> **EXERCISE DIRECTIONS**: Find all the lines in the material below with the word "click", and copy them.

> **EXCERPTED DATA**:

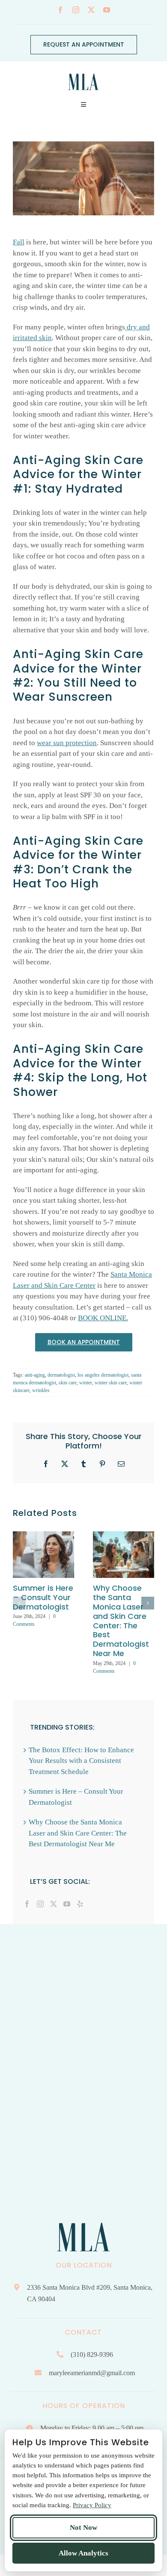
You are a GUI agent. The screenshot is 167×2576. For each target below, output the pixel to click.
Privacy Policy (92, 2505)
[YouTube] (66, 1903)
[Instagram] (40, 1903)
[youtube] (106, 9)
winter (85, 1383)
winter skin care (111, 1383)
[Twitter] (53, 1903)
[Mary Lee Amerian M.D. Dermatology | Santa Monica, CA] (83, 71)
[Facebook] (27, 1903)
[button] (19, 1603)
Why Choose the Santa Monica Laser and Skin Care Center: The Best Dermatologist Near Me (121, 1621)
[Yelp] (80, 1903)
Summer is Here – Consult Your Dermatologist (43, 1597)
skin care (68, 1383)
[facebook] (60, 9)
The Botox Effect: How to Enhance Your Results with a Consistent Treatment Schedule (81, 1761)
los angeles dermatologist (103, 1375)
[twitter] (91, 9)
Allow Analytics (83, 2553)
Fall (18, 242)
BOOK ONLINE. (103, 1318)
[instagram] (75, 9)
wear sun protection (67, 743)
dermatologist (61, 1375)
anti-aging (35, 1375)
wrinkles (41, 1390)
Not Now (83, 2527)
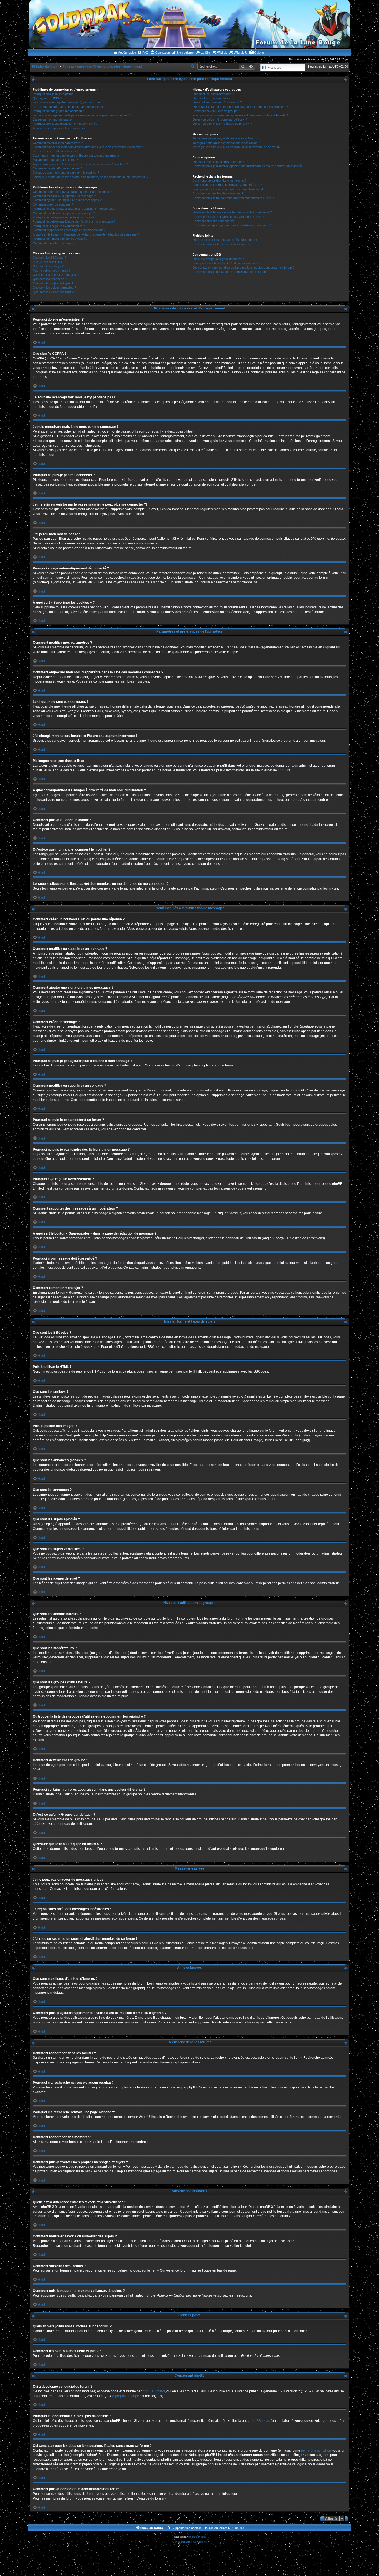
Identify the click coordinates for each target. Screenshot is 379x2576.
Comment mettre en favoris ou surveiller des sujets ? (228, 216)
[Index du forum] (189, 24)
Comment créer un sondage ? (53, 204)
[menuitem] (142, 52)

> **THE ANSWER**:
You are a GUI agent. The screenshot is 167×2576. For each target below, output the pixel to click.
Identify the click coordinates for each target. Screenshot is 379x2576.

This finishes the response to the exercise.